- Theatrical release poster
- Directed by: Rusty Cundieff
- Written by: Rusty Cundieff; Darin Scott;
- Produced by: Darin Scott
- Starring: Tisha Campbell; Rusty Cundieff; Paula Jai Parker; Joe Torry;
- Cinematography: João Fernandes
- Edited by: Lisa Bromwell
- Music by: Stanley Clarke
- Distributed by: Trimark Pictures
- Release date: May 14, 1997;
- Running time: 105 minutes
- Country: United States
- Language: English
- Box office: $7,575,028

= Sprung (film) =

Sprung is a 1997 comedy film written by Rusty Cundieff and Darin Scott, directed by Cundieff and starring Tisha Campbell, Cundieff, Paula Jai Parker and Joe Torry.

== Plot ==
In the 1990s Pittsburgh, Montel (Rusty Cundieff) and Clyde (Joe Torry) are friends who could not be less alike. An introverted photographer, Montel wants to meet the one right girl for him and settle down to build a family, while Clyde is a flamboyant womanizer just out for a good time.

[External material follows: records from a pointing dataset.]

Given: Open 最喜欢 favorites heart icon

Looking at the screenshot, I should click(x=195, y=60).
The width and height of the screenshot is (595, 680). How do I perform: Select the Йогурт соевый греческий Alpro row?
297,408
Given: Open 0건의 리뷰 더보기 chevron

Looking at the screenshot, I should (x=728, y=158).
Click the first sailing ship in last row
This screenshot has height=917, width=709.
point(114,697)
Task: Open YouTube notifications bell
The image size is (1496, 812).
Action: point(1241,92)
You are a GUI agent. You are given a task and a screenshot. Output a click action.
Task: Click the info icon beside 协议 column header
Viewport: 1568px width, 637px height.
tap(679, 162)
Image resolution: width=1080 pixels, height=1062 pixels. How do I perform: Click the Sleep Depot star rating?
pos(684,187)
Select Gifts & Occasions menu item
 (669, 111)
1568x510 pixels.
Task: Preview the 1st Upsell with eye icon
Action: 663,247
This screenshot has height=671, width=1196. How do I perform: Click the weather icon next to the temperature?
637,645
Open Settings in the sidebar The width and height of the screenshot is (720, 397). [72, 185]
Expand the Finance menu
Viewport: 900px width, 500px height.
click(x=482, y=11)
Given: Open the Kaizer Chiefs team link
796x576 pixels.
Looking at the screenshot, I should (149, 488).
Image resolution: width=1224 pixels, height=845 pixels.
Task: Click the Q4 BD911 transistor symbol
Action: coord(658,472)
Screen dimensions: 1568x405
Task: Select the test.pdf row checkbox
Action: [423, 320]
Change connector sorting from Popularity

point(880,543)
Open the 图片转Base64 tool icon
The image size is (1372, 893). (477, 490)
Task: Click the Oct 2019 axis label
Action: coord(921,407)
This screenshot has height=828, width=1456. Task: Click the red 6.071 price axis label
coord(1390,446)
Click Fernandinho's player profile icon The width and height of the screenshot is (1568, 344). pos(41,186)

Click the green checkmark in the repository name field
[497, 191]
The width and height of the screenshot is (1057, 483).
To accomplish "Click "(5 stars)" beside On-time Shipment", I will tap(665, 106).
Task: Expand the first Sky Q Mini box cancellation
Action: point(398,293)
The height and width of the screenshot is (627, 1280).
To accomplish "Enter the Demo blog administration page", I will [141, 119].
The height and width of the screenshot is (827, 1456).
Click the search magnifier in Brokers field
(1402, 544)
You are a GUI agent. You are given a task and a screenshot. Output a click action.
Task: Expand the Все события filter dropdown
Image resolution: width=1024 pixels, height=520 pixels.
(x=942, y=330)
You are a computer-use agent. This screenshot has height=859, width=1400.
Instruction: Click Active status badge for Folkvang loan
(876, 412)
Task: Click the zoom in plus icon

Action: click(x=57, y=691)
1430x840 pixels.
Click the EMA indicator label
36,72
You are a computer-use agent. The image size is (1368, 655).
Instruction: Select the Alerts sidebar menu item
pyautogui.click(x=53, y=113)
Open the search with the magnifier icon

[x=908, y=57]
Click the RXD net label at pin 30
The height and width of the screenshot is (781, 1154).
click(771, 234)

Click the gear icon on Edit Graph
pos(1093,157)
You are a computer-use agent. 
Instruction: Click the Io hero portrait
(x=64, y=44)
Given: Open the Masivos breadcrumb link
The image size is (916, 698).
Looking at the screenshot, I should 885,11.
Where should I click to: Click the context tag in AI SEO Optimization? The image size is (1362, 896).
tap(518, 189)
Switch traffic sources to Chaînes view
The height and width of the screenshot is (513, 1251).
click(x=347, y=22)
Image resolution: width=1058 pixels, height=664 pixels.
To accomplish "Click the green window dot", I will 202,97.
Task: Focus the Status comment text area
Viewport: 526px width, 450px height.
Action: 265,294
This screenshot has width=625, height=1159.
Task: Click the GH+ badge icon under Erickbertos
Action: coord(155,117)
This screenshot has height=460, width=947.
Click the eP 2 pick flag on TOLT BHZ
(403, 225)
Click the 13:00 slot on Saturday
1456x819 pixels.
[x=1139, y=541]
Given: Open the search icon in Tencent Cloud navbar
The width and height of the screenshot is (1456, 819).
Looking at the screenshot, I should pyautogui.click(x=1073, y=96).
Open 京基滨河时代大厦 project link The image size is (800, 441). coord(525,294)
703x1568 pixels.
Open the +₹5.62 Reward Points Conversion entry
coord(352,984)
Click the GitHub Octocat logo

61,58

At a party, they meet Adina (Paula Jai Parker), a sexy golddigger seeking a wealthy husband with robotic determination, and her shy law clerk friend Brandy (Tisha Campbell). The couples pair off in predictable combinations, but while the brief encounter between Clyde and Adina quickly implodes when she discovers that Clyde's success is an act and his Porsche is borrowed, the relationship between Montel and Brandy blooms into a true romance. Eventually, they decide to move in together, motivating Clyde and Adina to reunite in a selfish scheme to break their best friends up, using whatever treacherous means they can employ.

== Cast ==
- Tisha Campbell as Brandy
- Rusty Cundieff as Montel
- Paula Jai Parker as Adina
- Joe Torry as Clyde
- Moon Jones as Godzilla Nuts Suspect
- Bobby Mardis as Foreign Suspect
- John Witherspoon as Detective
- Jennifer Lee as Veronica
- Clarence Williams III as Grand Daddy
- Loretta Jean as Bride's Mother
- Ronnie Willis as Party Guard
- John Ganun as Patrol Officer #1
- David McKnight as Patrol Officer #2
- Ron Brooks as Watch Commander
- Nick LaTour as Dancing Older Man
- Darin Scott as Inconsiderate Husband
- Isabel Sanford as Sista #1
- Angela Means as Sista #2
- Yolanda "Yo-Yo" Whitaker as Sista #3
- Homeselle Joy as Sista #4 (as Homselle Joy)
- Sherman Hemsley as Brotha #1
- Reynaldo Rey as Brotha #2
- Mark Christopher Lawrence as Brotha #3
- Tim Hutchinson as Brotha #4
- Freda Payne as Vocalist

== Reception ==

 Roger Ebert gave Sprung a negative review of 1 and a half stars out of four, praising the characters of Montel and Brandy as well-written and charming, but criticizing the rest of the film as tonally inconsistent and existing "only in the terms of screenplay cliches."